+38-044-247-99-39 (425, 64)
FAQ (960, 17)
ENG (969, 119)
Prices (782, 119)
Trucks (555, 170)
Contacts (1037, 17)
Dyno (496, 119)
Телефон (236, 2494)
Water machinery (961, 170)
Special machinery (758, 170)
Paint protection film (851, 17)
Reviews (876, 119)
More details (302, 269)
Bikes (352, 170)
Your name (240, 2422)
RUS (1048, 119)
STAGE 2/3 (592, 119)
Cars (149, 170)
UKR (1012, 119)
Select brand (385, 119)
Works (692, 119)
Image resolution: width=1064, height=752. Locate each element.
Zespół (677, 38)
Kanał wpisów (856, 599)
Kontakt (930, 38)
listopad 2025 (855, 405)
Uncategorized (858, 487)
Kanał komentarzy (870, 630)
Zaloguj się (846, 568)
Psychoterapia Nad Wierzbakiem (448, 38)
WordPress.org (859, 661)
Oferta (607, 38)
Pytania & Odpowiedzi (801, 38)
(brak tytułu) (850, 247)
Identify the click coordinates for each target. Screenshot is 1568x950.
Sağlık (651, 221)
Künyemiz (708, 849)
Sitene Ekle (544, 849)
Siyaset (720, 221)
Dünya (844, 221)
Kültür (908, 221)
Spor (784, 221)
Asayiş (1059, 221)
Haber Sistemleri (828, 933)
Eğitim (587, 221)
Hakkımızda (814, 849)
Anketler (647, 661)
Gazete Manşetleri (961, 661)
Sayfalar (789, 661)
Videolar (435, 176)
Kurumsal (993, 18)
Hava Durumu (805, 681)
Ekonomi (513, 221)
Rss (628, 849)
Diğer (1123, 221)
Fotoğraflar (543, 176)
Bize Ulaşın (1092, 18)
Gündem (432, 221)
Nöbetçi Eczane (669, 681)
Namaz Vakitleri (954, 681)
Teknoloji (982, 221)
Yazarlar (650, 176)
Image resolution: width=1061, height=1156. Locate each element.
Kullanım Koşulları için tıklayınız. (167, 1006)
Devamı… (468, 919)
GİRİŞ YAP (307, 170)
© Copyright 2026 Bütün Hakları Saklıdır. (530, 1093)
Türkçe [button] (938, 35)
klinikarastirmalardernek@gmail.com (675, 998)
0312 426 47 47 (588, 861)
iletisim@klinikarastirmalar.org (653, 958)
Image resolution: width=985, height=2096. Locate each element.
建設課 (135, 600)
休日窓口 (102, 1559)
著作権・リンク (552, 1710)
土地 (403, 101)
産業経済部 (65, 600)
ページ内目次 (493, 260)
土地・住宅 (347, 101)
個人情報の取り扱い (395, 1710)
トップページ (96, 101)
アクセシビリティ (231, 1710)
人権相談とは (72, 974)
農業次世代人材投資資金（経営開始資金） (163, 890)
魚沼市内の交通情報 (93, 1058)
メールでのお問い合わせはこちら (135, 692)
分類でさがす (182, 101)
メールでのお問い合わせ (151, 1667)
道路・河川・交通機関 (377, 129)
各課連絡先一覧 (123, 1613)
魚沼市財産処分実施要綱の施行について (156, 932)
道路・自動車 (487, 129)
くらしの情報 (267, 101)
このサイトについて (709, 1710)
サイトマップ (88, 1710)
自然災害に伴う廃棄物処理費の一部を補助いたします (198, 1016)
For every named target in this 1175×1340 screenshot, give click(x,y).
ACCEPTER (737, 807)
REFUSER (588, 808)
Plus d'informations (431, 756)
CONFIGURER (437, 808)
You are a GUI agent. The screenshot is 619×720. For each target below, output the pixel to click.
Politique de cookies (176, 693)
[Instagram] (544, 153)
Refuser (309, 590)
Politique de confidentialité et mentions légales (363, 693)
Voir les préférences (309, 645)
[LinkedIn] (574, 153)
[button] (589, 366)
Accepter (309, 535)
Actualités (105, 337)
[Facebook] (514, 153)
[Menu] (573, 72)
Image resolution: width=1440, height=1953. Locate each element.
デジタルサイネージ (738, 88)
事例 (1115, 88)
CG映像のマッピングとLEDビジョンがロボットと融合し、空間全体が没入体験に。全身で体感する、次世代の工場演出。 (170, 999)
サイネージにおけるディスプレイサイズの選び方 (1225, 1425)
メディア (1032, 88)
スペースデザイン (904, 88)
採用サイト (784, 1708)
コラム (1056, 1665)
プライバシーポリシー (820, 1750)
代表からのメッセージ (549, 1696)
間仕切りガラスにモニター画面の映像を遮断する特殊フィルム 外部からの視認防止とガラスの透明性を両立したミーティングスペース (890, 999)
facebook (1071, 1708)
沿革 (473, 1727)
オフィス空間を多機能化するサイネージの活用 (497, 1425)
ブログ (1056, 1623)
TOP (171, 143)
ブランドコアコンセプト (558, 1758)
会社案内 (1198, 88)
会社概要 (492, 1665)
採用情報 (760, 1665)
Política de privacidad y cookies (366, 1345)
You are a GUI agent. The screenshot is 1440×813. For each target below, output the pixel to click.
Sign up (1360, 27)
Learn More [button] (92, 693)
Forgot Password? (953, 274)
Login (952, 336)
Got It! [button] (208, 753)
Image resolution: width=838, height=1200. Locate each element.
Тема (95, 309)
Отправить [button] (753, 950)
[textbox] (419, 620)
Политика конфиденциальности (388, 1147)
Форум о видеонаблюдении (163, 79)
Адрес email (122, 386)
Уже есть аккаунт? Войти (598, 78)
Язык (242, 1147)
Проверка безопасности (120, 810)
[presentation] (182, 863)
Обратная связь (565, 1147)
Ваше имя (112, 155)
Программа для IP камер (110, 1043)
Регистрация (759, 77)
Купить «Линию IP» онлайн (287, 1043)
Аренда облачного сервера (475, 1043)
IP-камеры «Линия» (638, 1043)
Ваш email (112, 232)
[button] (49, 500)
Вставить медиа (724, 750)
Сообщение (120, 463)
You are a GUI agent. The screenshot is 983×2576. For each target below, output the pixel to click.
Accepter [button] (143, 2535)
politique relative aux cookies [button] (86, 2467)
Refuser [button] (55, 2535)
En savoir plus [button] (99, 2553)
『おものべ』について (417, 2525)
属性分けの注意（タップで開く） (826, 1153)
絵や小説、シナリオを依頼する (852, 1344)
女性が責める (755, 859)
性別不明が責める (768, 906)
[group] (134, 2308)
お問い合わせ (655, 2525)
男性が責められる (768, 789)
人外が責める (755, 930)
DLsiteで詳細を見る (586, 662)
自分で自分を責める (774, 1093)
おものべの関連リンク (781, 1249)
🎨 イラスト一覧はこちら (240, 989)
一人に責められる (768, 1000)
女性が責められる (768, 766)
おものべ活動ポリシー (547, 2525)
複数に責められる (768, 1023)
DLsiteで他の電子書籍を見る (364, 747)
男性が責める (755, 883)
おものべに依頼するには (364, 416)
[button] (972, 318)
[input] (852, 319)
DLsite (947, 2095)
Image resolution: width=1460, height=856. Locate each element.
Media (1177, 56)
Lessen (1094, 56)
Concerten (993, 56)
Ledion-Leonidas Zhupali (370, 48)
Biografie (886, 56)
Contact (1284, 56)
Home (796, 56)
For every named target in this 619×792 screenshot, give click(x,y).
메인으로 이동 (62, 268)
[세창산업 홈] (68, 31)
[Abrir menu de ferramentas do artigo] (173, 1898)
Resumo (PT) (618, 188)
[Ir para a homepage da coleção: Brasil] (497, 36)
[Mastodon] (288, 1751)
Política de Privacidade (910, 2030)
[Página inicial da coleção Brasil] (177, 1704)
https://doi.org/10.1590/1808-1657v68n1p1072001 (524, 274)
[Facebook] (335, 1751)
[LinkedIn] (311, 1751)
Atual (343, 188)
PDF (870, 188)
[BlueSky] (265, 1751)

• WHAT TO DO: Rewrite the rows above, from the first one through the line containing "Zaloguj się (846, 568)", replacing "machinery" with "equipment" and leaving everything else unchanged.

• WRITTEN ANSWER:
+38-044-247-99-39 (425, 64)
FAQ (960, 17)
ENG (969, 119)
Prices (782, 119)
Trucks (555, 170)
Contacts (1037, 17)
Dyno (496, 119)
Телефон (236, 2494)
Water equipment (961, 170)
Special equipment (758, 170)
Paint protection film (851, 17)
Reviews (876, 119)
More details (302, 269)
Bikes (352, 170)
Your name (240, 2422)
RUS (1048, 119)
STAGE 2/3 (592, 119)
Cars (149, 170)
UKR (1012, 119)
Select brand (385, 119)
Works (692, 119)
Image resolution: width=1064, height=752. Locate each element.
Zespół (677, 38)
Kanał wpisów (856, 599)
Kontakt (930, 38)
listopad 2025 (855, 405)
Uncategorized (858, 487)
Kanał komentarzy (870, 630)
Zaloguj się (846, 568)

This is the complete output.